Good and goods

In una voce della “Encyclopedia of philosophy” della Stanford University – intitolata “The Economic Analysis of Law” – mi sono imbattuta in questa domanda: come può qualcosa essere un bene per noi (come collettività) senza essere un bene per ciascuno di noi in particolare?
Si parla della teoria dei “beni” comuni tra cui alcuni annoverano ad esempio l’uguaglianza: una società con una sostanziale uguaglianza di benessere sarà migliore di una società in cui vi siano livelli di vita degli individui profondamente differenti.
Ok. Ma portando agli estremi questo ragionamento, si potrebbe anche dire che si “sta meglio” in un sistema dittatoriale, anche se la storia ha più volte dimostrato che una società libera è sempre meglio di un regime.
Superando la prospettiva strettamente economica – in cui è impressionante scoprire come anche l’ambito “freddo” dell’economia si scontri inevitabilmente con i problemi del bene, della libertà e della responsabilità – è evidente a tutti come in Italia, e in Europa, sia urgente trovare un’unità tra i “beni” in gioco.

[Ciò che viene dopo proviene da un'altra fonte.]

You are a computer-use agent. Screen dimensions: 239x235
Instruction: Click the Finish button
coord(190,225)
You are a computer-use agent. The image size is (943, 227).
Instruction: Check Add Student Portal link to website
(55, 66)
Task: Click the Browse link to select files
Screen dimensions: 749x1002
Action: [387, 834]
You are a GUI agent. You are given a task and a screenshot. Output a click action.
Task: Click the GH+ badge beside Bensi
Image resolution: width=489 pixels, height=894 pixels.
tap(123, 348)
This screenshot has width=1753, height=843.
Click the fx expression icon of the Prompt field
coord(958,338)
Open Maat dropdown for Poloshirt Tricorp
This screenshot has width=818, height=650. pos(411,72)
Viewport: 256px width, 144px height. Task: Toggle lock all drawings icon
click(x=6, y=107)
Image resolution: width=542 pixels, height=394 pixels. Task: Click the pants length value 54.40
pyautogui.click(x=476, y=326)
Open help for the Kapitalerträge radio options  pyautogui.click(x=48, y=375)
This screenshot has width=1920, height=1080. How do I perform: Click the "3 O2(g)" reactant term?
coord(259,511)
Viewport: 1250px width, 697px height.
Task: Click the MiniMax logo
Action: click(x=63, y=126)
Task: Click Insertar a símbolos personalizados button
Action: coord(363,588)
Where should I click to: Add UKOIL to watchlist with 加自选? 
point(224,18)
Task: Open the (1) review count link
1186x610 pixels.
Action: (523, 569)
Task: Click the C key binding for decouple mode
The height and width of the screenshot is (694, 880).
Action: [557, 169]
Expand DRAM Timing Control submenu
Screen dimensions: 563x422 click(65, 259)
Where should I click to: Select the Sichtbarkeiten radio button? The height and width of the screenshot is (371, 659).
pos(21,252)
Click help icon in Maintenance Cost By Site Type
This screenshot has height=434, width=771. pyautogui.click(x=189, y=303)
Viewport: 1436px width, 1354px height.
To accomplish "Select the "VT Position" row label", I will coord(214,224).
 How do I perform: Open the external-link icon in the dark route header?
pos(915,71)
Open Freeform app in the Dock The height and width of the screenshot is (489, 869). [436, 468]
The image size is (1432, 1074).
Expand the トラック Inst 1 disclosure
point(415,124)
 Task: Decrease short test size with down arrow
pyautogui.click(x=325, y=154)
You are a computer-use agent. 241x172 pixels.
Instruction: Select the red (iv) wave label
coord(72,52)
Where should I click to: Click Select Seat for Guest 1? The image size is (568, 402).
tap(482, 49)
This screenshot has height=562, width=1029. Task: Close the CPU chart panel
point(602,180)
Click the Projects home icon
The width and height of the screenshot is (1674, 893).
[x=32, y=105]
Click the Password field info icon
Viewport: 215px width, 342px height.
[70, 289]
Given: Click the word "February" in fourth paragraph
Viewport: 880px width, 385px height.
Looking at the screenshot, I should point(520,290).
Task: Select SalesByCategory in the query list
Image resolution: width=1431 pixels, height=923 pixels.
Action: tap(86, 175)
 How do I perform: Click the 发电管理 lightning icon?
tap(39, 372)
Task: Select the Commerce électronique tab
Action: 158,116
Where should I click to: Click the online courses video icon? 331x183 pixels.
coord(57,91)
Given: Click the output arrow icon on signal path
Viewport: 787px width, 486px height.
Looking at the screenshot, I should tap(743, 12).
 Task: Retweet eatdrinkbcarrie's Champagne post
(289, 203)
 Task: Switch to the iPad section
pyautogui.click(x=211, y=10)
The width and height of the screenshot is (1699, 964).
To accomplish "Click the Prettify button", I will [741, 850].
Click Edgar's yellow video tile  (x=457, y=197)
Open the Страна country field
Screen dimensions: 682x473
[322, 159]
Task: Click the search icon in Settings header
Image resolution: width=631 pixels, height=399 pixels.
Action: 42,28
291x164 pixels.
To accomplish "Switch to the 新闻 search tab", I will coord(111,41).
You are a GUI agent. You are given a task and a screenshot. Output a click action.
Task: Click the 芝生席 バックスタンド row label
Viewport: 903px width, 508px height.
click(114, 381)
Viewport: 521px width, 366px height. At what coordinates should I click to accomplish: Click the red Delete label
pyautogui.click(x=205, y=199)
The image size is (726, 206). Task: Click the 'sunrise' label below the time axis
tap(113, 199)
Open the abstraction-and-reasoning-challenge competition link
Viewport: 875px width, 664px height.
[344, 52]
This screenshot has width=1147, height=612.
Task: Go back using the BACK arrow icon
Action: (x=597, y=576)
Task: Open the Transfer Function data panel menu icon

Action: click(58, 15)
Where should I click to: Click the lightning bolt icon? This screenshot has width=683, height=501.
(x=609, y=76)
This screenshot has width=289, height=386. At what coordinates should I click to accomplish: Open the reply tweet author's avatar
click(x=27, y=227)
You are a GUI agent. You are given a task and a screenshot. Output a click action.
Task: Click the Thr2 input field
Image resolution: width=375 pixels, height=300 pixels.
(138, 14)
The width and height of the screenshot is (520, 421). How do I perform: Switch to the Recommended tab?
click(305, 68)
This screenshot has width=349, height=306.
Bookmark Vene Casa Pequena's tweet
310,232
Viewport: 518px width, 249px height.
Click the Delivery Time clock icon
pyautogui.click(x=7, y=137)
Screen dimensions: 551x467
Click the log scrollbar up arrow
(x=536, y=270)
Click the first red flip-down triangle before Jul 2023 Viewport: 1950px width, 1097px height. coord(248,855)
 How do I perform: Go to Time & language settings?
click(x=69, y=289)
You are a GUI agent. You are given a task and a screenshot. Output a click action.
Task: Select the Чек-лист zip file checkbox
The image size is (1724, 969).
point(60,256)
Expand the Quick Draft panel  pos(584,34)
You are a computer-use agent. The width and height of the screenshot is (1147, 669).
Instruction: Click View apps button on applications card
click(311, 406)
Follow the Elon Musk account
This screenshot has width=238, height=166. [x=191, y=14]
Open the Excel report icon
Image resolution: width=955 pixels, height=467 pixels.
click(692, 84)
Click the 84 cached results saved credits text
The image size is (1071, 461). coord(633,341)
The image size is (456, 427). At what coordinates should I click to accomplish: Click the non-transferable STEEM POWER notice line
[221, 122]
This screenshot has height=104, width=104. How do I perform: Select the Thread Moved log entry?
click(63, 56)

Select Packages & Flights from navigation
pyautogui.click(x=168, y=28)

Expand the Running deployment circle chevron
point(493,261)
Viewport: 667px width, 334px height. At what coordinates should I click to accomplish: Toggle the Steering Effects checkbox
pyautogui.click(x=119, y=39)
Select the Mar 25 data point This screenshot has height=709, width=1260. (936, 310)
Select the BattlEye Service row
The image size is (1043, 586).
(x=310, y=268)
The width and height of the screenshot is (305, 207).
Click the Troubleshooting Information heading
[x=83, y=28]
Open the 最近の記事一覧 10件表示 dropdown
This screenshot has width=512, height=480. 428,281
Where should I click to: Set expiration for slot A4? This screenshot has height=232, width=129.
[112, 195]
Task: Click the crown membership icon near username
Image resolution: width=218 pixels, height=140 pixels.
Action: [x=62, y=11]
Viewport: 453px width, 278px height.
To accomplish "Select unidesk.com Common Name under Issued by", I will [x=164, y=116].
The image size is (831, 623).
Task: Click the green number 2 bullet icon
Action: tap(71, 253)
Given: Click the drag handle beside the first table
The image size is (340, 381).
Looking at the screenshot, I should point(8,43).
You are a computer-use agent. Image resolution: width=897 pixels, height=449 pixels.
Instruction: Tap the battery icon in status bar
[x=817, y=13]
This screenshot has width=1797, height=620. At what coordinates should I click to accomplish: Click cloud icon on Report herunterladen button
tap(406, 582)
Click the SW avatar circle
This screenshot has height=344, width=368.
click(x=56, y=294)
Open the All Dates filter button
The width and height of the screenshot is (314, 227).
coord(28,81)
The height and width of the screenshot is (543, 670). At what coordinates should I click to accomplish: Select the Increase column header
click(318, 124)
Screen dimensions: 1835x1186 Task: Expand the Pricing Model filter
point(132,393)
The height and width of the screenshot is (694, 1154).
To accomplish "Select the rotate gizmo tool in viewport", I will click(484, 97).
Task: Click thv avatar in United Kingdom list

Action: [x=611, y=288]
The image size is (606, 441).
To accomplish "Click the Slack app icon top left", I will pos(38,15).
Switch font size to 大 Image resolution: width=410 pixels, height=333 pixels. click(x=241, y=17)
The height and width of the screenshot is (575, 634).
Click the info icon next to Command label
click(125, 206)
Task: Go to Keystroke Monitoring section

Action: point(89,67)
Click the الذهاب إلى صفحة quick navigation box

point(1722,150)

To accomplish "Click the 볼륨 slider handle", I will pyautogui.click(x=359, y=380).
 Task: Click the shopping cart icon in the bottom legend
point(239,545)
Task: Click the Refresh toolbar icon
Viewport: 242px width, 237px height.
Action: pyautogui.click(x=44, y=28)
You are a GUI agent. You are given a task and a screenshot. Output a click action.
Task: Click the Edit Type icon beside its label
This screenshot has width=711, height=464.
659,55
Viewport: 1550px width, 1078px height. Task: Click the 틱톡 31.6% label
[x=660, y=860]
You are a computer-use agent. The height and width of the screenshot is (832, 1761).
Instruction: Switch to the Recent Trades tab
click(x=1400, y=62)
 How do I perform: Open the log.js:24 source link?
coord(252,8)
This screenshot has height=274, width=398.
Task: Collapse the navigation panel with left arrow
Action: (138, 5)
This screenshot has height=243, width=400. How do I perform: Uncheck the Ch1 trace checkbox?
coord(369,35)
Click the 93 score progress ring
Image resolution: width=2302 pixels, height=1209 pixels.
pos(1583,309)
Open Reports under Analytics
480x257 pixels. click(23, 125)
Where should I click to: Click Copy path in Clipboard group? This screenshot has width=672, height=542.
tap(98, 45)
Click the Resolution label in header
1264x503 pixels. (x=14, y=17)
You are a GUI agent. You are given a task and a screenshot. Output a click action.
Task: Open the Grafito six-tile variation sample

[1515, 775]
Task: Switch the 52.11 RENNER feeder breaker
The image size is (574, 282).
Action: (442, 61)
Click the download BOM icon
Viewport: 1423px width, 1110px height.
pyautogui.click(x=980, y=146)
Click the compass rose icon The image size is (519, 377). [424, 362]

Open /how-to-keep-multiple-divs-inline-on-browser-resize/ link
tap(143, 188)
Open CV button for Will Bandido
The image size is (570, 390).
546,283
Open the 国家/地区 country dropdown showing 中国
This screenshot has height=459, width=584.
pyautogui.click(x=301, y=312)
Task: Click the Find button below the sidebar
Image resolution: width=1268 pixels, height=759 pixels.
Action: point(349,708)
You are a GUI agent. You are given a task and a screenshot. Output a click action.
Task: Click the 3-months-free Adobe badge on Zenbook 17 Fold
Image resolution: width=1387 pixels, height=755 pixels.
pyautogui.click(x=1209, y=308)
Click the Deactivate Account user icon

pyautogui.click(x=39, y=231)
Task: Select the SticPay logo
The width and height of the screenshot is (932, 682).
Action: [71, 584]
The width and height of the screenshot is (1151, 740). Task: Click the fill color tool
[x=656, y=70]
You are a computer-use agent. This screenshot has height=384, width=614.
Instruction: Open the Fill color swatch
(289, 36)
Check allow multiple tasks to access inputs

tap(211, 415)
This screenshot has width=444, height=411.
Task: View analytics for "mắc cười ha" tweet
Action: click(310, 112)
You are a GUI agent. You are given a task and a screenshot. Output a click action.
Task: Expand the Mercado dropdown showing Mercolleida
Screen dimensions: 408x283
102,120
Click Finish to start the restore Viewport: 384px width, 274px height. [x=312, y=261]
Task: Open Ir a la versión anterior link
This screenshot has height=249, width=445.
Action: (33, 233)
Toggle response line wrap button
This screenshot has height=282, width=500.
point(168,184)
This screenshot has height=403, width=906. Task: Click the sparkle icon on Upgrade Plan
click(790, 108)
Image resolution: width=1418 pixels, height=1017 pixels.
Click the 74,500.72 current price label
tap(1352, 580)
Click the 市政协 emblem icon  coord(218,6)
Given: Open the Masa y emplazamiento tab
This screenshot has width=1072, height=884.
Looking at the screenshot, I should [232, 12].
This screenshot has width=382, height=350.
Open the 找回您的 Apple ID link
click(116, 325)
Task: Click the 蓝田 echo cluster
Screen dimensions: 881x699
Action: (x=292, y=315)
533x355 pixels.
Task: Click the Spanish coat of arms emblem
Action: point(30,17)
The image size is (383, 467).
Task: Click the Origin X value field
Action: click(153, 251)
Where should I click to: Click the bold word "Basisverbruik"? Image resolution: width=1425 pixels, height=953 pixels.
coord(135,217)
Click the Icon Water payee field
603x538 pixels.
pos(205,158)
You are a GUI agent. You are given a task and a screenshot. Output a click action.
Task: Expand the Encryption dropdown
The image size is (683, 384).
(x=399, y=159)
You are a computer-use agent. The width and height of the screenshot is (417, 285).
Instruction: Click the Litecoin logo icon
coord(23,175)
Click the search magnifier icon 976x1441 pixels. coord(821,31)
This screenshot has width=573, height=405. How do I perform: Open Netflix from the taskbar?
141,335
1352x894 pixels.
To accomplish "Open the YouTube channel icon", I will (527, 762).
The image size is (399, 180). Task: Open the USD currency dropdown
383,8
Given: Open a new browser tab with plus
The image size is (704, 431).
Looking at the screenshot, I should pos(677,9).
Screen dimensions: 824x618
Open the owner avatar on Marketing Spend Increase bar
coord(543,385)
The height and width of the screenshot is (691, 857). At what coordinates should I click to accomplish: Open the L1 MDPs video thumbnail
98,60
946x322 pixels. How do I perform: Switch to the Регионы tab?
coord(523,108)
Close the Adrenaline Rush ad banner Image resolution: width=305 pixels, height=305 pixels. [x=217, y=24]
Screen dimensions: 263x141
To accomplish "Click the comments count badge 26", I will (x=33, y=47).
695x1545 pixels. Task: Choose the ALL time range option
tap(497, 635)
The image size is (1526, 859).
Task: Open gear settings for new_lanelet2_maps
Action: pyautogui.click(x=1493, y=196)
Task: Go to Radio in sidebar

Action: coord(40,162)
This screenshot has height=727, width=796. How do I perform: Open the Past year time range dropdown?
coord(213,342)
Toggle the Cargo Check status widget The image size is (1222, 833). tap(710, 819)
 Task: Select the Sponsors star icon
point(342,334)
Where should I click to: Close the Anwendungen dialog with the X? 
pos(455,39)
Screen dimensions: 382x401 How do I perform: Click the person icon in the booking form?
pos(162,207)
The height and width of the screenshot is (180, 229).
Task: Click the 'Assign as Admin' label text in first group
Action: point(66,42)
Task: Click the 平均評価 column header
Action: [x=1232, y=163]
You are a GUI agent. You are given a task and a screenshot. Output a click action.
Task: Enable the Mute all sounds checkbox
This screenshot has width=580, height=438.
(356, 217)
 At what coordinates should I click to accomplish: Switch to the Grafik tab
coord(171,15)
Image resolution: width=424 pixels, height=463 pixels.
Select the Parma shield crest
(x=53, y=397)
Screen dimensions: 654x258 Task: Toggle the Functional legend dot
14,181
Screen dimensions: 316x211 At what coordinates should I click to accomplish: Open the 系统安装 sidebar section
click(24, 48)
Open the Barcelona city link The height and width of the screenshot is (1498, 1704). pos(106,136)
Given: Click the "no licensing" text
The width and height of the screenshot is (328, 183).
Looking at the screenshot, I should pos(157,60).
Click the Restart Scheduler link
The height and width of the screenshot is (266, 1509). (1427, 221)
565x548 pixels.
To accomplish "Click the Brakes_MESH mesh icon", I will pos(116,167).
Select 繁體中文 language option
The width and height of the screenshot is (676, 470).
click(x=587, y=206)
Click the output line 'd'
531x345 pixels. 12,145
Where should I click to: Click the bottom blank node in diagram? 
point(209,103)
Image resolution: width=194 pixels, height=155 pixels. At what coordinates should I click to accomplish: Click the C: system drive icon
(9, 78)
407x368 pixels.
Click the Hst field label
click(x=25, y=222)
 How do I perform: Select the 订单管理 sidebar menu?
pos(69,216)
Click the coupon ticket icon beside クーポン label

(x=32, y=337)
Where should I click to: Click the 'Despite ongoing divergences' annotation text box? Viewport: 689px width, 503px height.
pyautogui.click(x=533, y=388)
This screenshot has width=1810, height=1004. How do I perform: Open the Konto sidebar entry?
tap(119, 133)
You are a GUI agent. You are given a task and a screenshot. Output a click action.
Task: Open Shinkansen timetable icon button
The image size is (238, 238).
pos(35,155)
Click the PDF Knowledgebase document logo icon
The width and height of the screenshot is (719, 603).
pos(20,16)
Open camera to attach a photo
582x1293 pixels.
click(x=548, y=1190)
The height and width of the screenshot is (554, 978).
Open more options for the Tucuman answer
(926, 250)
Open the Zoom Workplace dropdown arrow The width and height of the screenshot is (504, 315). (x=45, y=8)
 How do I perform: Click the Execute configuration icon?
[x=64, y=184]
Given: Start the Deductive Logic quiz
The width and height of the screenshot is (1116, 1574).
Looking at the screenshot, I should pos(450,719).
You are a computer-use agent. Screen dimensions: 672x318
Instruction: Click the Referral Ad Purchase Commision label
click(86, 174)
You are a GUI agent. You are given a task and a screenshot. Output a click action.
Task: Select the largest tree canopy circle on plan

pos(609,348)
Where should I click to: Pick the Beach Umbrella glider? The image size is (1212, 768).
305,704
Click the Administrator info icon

Tutte giuste, o tutte sbagliate, le voci che si levano dalle varie parti? Sta di fatto che vi sono istanze di per  sacrosante (non tutte!) ma apparentemente incompatibili tra loro: rappresentanza e governabilità, autonomia nazionale e Unione Europea, tasse e consumi, giustizia e politica, Grecia e Germania, Berlusconi e moderati, tecnici e non tecnici… “Chi ci libererà da questa situazione mortale?”
Credo allora che possa essere interessante tenere presente la domanda iniziale, perché io cerco un bene per noi (tutti) che sia anche un bene per ciascuno di noi. Nella ingarbugliata situazione in cui ci troviamo, questa ricerca probabilmente richiederà sacrifici economici e non, la rinuncia a misure prestabilite, iniziative intelligenti di imprenditori, di politici e di santi.
Ma è la strada che, nel mio piccolo, mi sentirei di indicare a tutti.